→ **Passage**:
+++
But Amanda Nisleit has character. She has heart, intelligence and does all of the little things no other player wants to do as long as it means success for the rest of her team. Her work in a Cyclone uniform has gone largely unnoticed for the majority of the last four years, but the program will miss her dearly when practice starts up again next fall.
“Amanda Nisleit came in without a position,” said head coach Bill Fennelly on March 7 before senior night. “She was someone who you never thought, or never knew would play at all. But I think we’re going to be wishing we had her back. You wish you had 12 of them.”
Her jersey will likely never find its place in the rafters of Hilton Coliseum, but during her four years in Ames the native of Woodbury, Minn. quietly scored 629 points for the Cyclones in the process of becoming the gold standard for what it means to suit up in an ISU women’s basketball uniform.
In addition to her leadership on the court, her actions and efforts away from the basketball arena as a model student and citizen may be the greatest contribution she has made to the program and the university. She was twice named to the Academic All-Big 12 First Team, was on the Big 12 Commissioner’s Honor Roll five times, and made the ISU Dean’s List six times. This year she was named a Big 12 Community Champion for her work around the Ames community, and won the Cyclone Pride Award in 2007.
Throughout Fennelly’s tenure, it’s been players like Nisleit who have come to define the women’s basketball program at Iowa State.
He has never coached a first-team All-American in his 14 years with the Cyclones, but despite never recruiting the most high-profile players, Fennelly’s bunch is always a special group of players. They each possess a certain set of intangibles that, when put together, helps the program continue to grow and find success on the national scene.
Thanks to their tremendous fan base, which has done its part to recognize and support the rarity of this one-of-a-kind program, the Cyclones ranked third in the nation this season for average home attendance. The ISU faithful that have loyally followed the team for the past decade have come to appreciate the special things the women’s program has done despite not always landing the nation’s top recruits.
“If you look at programs like Tennessee and UConn, they’re doing major recruiting on a national scale,” said Norm Dostal, a long-time Cyclone fan and 1968 graduate of Iowa State. “But Bill Fennelly seems to be able to select people that other programs overlook — Amanda Nisleit and Heather Ezell being prime examples — and build his program around them. These are not the greatest athletes, but he has the ability to inspire them to perform at their highest ability. And that’s one of the things that makes the success of this program so unique.”
But the program hasn’t always been associated with this kind of philosophy. In fact, there was hardly anything positive associated with the ISU women’s program before the Fennelly era began. Prior to his arrival in 1995, the Cyclones had managed to put together just five winning seasons in the first 18 years of the program and never made a trip to the NCAA Tournament.
After everything Fennelly has accomplished for the program during his tenure, the fans, along with his players, have become well aware of his importance to the program. Through 14 seasons at the helm, he has transformed Iowa State into consistent winner, amassing 13 winning seasons and 10 NCAA Tournament appearances.
“Credit has to go to coach Fennelly and the rest of the coaching staff,” said junior guard Alison Lacey after Iowa State’s Elite Eight loss to Stanford. “We’re not the most athletic team and we’re not great at anything in particular, but [the coaches] make good scouting reports, we try to do things the right way, and we play defense as hard as we can. And we’re here right now because of it.”
With Nisleit now on her way out the door, Iowa State loses one of the conference’s best offensive rebounders and a player who took too many offensive charges to keep track of. Now it’s up to the remaining underclassmen to replace one of the school’s most influential players of the last four seasons. They’re big shoes to fill, but the recent history of the ISU women’s basketball program says the next Amanda Nisleit will step up in no time.
+++
→ **Provided records**:
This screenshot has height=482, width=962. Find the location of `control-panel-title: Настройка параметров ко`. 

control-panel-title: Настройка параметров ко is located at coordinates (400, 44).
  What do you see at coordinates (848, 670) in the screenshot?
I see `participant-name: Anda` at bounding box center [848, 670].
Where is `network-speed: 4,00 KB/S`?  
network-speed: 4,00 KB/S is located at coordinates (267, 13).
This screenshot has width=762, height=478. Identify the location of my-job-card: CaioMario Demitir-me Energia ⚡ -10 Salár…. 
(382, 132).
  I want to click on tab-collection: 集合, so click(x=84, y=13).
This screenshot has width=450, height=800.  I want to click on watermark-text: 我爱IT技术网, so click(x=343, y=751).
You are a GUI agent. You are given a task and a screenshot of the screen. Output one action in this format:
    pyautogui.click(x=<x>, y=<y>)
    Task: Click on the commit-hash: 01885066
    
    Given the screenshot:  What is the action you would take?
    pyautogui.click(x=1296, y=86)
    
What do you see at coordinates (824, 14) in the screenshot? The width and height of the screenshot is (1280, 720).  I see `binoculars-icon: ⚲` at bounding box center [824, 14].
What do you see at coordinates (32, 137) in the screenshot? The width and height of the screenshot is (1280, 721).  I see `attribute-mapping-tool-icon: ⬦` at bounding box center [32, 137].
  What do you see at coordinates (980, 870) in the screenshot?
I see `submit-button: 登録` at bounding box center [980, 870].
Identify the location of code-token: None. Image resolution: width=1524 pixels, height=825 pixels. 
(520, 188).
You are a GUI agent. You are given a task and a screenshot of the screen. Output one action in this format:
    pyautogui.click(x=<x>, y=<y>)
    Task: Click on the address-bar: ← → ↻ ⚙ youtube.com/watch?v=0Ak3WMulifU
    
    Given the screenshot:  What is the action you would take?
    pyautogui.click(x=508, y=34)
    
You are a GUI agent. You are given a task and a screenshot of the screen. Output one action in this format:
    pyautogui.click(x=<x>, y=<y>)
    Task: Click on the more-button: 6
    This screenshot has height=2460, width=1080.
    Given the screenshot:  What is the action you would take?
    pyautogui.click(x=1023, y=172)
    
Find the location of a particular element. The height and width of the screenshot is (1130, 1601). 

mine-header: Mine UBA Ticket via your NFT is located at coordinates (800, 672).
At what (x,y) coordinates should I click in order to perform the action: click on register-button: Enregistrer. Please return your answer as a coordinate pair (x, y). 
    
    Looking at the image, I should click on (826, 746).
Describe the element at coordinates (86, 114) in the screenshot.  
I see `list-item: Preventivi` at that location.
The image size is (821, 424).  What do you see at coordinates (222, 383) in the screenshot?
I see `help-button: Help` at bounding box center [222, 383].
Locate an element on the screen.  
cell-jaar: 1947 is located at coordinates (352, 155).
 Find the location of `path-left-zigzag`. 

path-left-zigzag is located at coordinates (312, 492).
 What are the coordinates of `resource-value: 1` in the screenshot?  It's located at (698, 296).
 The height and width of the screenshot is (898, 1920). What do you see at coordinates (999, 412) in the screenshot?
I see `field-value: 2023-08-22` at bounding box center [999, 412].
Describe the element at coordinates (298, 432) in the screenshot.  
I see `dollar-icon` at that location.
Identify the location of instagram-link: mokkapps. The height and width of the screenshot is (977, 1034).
+++
→ **List of tasks**:
1. In the passage about Amanda Nisleit, translate the sentence "Throughout Fennelly’s tenure, it’s been players like Nisleit who have come to define the women’s basketball program at Iowa State." into Spanish.
2. Switch "This screenshot" to "This image" in the listing, beginning with the line that contains "What do you see at coordinates (848, 670)" and continuing through the line that contains "This screenshot has width=450, height=800.". Give back only those lines, with everything else left as it is.

→ **Answers to the tasks**:
1. A lo largo de la gestión de Fennelly, han sido jugadoras como Nisleit las que han llegado a definir el programa de baloncesto femenino de Iowa State.

2.
  What do you see at coordinates (848, 670) in the screenshot?
I see `participant-name: Anda` at bounding box center [848, 670].
Where is `network-speed: 4,00 KB/S`?  
network-speed: 4,00 KB/S is located at coordinates (267, 13).
This image has width=762, height=478. Identify the location of my-job-card: CaioMario Demitir-me Energia ⚡ -10 Salár…. 
(382, 132).
  I want to click on tab-collection: 集合, so click(x=84, y=13).
This image has width=450, height=800.  I want to click on watermark-text: 我爱IT技术网, so click(x=343, y=751).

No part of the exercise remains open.